Stored data entries
━━━━━━━━━━━━━━━━━━━━
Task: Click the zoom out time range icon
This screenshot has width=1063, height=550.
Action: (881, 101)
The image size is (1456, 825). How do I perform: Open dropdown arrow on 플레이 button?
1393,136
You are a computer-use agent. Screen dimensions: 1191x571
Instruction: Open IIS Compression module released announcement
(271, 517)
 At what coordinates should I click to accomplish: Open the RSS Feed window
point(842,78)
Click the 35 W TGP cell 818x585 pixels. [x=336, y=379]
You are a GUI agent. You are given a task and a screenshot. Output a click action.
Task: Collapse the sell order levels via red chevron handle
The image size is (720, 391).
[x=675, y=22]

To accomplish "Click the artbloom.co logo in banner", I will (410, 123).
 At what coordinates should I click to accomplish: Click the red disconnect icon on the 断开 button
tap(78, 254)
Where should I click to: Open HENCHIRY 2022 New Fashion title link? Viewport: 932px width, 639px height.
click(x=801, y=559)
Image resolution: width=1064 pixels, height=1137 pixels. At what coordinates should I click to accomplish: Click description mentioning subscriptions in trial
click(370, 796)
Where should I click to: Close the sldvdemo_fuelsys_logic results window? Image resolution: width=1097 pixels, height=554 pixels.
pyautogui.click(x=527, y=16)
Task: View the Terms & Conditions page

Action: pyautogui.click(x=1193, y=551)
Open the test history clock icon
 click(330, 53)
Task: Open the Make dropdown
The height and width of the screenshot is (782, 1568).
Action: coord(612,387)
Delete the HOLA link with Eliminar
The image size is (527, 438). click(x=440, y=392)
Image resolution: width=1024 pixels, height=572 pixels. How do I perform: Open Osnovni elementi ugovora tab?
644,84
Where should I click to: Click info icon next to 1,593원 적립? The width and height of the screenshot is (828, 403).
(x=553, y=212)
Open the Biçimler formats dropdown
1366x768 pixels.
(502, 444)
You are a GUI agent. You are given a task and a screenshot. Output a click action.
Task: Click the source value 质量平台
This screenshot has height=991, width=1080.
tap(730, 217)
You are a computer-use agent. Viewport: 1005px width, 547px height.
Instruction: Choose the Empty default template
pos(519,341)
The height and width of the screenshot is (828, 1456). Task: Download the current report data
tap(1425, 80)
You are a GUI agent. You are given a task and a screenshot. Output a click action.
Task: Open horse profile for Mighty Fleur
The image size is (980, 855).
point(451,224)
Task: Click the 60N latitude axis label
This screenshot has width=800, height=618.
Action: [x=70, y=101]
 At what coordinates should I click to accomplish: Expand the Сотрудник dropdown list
━━━━━━━━━━━━━━━━━━━━
- Exercise
Set down every entry exactly as given.

- Final answer
Task: Click the zoom out time range icon
This screenshot has width=1063, height=550.
Action: (881, 101)
The image size is (1456, 825). How do I perform: Open dropdown arrow on 플레이 button?
1393,136
You are a computer-use agent. Screen dimensions: 1191x571
Instruction: Open IIS Compression module released announcement
(271, 517)
 At what coordinates should I click to accomplish: Open the RSS Feed window
point(842,78)
Click the 35 W TGP cell 818x585 pixels. [x=336, y=379]
You are a GUI agent. You are given a task and a screenshot. Output a click action.
Task: Collapse the sell order levels via red chevron handle
The image size is (720, 391).
[x=675, y=22]

To accomplish "Click the artbloom.co logo in banner", I will (410, 123).
 At what coordinates should I click to accomplish: Click the red disconnect icon on the 断开 button
tap(78, 254)
Where should I click to: Open HENCHIRY 2022 New Fashion title link? Viewport: 932px width, 639px height.
click(x=801, y=559)
Image resolution: width=1064 pixels, height=1137 pixels. At what coordinates should I click to accomplish: Click description mentioning subscriptions in trial
click(370, 796)
Where should I click to: Close the sldvdemo_fuelsys_logic results window? Image resolution: width=1097 pixels, height=554 pixels.
pyautogui.click(x=527, y=16)
Task: View the Terms & Conditions page

Action: pyautogui.click(x=1193, y=551)
Open the test history clock icon
 click(330, 53)
Task: Open the Make dropdown
The height and width of the screenshot is (782, 1568).
Action: coord(612,387)
Delete the HOLA link with Eliminar
The image size is (527, 438). click(x=440, y=392)
Image resolution: width=1024 pixels, height=572 pixels. How do I perform: Open Osnovni elementi ugovora tab?
644,84
Where should I click to: Click info icon next to 1,593원 적립? The width and height of the screenshot is (828, 403).
(x=553, y=212)
Open the Biçimler formats dropdown
1366x768 pixels.
(502, 444)
You are a GUI agent. You are given a task and a screenshot. Output a click action.
Task: Click the source value 质量平台
This screenshot has height=991, width=1080.
tap(730, 217)
You are a computer-use agent. Viewport: 1005px width, 547px height.
Instruction: Choose the Empty default template
pos(519,341)
The height and width of the screenshot is (828, 1456). Task: Download the current report data
tap(1425, 80)
You are a GUI agent. You are given a task and a screenshot. Output a click action.
Task: Open horse profile for Mighty Fleur
The image size is (980, 855).
point(451,224)
Task: Click the 60N latitude axis label
This screenshot has width=800, height=618.
Action: [x=70, y=101]
 At what coordinates should I click to accomplish: Expand the Сотрудник dropdown list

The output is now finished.